• _What to work on_
Copy out the part of the listing that opens with the line containing "Where should I click to: Click the 登录" and closes with the line containing "will click(x=756, y=530).", keeping every line unchanged.

• _Data to process_
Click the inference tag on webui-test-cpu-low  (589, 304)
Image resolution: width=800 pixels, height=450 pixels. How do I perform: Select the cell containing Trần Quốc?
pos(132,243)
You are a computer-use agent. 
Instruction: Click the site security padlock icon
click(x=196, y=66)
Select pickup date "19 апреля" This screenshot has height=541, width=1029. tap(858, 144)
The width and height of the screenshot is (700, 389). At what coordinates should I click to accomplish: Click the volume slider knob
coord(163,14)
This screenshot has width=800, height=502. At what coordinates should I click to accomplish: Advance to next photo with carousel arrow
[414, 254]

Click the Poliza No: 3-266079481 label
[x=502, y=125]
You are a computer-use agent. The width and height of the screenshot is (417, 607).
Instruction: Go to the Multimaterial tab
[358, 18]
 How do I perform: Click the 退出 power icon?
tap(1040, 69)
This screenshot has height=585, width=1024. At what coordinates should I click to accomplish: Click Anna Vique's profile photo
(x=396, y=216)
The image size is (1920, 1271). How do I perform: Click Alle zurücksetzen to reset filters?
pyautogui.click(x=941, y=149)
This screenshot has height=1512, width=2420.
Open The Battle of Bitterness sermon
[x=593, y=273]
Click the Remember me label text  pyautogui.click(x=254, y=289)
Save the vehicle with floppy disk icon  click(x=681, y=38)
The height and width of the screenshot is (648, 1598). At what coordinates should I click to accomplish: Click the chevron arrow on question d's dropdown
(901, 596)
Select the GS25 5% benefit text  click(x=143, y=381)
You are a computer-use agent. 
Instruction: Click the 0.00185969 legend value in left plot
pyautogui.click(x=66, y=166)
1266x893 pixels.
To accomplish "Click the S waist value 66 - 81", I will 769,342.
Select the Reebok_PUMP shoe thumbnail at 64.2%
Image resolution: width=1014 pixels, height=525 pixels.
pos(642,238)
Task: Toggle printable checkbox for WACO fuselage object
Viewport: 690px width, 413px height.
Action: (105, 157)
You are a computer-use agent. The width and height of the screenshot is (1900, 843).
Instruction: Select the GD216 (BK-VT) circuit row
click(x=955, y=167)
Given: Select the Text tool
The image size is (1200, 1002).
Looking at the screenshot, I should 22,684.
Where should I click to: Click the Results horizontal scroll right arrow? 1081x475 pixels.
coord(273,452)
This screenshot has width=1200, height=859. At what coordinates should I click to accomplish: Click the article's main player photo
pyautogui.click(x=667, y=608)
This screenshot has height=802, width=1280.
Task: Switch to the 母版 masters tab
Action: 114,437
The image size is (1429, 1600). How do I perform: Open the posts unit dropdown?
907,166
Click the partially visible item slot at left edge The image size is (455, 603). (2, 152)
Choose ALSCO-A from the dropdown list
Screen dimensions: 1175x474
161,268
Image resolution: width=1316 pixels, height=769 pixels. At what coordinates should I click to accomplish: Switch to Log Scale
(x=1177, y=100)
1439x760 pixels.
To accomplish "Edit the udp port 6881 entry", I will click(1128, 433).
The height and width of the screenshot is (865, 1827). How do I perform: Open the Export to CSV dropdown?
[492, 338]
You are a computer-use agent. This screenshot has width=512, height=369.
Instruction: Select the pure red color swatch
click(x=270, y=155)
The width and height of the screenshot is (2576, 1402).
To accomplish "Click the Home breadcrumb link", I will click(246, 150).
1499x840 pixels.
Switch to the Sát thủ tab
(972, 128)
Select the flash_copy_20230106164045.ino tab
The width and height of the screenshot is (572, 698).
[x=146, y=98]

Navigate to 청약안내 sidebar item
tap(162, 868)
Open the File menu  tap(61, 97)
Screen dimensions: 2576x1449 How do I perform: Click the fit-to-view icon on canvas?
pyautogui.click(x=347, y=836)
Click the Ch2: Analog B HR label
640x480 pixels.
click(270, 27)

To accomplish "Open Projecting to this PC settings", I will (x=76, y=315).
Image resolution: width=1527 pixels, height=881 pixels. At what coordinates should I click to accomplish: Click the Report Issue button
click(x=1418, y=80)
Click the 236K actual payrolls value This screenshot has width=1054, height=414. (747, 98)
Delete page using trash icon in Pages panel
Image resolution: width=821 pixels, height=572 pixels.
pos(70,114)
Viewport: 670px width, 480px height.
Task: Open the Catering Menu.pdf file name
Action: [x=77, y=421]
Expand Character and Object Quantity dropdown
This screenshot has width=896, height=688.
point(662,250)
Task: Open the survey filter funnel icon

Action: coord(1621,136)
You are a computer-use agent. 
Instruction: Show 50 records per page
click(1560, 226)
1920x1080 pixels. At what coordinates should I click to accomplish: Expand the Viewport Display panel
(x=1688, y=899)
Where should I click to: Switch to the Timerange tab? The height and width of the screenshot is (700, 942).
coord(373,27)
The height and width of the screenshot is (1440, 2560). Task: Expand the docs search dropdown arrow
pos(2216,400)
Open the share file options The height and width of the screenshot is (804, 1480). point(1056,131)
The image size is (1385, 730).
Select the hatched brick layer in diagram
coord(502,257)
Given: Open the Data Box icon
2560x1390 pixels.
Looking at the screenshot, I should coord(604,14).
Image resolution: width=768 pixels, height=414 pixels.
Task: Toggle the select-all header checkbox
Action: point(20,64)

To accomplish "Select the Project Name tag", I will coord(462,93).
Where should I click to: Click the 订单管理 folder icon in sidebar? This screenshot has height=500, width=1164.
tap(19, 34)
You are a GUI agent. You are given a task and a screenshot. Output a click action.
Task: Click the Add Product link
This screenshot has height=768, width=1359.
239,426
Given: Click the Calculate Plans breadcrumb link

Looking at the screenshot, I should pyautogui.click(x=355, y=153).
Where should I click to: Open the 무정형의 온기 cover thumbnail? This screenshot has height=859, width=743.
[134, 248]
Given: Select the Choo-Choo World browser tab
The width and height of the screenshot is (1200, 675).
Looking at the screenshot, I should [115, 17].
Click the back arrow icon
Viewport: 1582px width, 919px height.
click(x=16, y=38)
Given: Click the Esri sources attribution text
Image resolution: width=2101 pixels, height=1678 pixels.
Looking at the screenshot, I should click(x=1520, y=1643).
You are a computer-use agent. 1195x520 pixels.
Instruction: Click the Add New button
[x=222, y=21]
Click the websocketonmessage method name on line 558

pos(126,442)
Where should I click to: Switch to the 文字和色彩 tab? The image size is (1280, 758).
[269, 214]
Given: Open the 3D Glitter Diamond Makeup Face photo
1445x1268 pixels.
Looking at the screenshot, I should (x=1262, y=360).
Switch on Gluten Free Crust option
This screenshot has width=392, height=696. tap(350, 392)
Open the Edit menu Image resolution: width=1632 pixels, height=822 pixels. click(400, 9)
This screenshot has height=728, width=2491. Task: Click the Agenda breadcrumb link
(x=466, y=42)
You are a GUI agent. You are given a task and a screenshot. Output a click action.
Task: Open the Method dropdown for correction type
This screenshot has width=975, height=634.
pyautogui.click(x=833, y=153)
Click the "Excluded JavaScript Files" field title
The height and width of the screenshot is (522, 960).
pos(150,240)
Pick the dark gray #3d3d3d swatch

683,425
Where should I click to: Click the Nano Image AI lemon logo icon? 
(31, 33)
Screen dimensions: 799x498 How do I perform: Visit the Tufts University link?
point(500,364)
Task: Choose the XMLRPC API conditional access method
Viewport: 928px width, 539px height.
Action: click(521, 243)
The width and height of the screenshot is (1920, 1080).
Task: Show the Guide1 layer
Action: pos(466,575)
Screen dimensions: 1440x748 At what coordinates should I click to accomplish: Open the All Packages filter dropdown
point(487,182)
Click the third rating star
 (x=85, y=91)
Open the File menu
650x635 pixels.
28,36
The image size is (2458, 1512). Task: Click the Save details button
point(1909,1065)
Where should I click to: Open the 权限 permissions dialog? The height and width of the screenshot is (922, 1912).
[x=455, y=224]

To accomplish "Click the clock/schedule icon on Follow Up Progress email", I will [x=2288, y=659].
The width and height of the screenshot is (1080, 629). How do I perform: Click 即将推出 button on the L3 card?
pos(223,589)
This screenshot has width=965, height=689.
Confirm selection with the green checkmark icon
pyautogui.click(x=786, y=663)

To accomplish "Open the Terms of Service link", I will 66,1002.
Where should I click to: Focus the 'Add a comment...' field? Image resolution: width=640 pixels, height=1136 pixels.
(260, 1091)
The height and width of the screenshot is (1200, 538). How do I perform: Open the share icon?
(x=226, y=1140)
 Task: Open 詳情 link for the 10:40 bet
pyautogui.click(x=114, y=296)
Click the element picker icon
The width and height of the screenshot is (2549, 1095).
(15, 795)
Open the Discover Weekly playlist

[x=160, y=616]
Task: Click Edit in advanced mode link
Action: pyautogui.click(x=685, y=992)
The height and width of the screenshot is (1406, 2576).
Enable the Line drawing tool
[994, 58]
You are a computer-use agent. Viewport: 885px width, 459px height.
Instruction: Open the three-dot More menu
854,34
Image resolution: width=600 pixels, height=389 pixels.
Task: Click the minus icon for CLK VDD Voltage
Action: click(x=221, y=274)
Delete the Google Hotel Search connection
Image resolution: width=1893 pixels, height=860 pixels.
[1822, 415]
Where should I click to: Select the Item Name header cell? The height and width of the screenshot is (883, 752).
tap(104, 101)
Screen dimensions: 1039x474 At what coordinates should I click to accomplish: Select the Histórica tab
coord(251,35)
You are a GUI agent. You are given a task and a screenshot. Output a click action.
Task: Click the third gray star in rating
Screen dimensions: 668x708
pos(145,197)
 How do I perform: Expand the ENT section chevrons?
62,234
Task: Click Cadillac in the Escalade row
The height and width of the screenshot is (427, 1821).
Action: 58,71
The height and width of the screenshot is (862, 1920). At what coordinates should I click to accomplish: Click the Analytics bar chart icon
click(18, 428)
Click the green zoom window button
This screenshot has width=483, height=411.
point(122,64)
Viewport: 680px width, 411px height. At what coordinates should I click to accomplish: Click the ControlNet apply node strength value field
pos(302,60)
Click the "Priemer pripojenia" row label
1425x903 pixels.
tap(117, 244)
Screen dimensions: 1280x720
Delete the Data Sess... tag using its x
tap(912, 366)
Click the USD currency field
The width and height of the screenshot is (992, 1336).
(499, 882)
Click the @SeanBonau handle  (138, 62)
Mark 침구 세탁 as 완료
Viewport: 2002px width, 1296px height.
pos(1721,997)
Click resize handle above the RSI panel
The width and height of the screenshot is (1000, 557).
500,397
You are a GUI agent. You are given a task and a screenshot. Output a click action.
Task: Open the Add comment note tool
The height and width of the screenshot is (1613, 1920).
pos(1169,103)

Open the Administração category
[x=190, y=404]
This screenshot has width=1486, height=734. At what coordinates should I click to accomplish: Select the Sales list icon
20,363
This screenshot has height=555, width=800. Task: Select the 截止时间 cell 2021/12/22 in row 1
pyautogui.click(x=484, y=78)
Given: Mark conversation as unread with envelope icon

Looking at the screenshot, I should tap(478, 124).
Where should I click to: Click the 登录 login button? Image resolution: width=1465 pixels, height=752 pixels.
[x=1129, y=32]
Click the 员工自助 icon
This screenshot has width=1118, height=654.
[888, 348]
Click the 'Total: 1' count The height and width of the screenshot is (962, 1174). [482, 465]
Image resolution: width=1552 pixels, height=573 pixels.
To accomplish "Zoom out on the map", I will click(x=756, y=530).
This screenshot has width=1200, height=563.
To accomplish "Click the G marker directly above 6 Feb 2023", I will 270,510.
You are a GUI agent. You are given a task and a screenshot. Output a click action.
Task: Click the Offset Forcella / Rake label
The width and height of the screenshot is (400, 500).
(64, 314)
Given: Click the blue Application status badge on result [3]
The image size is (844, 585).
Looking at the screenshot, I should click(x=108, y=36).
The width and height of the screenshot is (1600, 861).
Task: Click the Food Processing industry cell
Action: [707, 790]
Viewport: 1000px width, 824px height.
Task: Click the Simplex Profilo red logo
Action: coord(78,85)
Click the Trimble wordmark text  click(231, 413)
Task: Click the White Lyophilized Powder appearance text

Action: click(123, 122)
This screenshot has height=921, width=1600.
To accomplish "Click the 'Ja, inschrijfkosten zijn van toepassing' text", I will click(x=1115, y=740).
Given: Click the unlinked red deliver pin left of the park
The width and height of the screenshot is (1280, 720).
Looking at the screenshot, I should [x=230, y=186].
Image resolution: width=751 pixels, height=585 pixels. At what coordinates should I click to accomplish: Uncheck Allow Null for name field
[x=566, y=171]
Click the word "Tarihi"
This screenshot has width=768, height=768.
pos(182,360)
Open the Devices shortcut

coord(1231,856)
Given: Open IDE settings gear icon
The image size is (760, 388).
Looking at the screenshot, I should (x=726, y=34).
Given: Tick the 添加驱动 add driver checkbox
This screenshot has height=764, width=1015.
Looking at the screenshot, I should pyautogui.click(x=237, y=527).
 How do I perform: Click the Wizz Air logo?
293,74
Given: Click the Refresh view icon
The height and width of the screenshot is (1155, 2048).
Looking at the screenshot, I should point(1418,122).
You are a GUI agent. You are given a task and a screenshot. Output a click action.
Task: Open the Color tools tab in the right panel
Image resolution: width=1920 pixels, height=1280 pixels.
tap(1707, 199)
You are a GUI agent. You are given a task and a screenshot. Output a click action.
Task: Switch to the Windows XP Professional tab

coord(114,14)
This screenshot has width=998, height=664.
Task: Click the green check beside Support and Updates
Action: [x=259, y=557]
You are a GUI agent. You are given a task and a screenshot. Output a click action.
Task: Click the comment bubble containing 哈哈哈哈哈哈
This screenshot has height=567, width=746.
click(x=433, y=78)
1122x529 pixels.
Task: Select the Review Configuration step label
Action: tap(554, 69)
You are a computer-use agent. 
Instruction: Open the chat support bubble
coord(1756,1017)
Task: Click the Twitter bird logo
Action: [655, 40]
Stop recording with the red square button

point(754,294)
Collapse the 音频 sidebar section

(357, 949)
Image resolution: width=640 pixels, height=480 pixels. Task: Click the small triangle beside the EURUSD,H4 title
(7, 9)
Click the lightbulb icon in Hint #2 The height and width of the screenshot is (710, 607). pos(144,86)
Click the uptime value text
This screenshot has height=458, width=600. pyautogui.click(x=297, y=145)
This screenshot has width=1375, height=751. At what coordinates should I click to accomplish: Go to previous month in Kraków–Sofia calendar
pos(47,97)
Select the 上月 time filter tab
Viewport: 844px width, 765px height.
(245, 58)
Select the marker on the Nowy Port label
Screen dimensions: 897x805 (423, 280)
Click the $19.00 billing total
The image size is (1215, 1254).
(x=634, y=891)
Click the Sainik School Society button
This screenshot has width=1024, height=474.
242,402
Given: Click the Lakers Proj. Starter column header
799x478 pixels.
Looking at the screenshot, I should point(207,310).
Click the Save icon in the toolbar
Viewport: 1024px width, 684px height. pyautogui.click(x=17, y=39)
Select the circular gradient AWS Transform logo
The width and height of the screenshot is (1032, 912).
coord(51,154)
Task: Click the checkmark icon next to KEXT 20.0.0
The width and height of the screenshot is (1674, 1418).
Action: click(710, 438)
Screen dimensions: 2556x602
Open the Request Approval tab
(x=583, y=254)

• _Correct result_
Where should I click to: Click the 登录 login button? Image resolution: width=1465 pixels, height=752 pixels.
[x=1129, y=32]
Click the 员工自助 icon
This screenshot has width=1118, height=654.
[888, 348]
Click the 'Total: 1' count The height and width of the screenshot is (962, 1174). [482, 465]
Image resolution: width=1552 pixels, height=573 pixels.
To accomplish "Zoom out on the map", I will click(x=756, y=530).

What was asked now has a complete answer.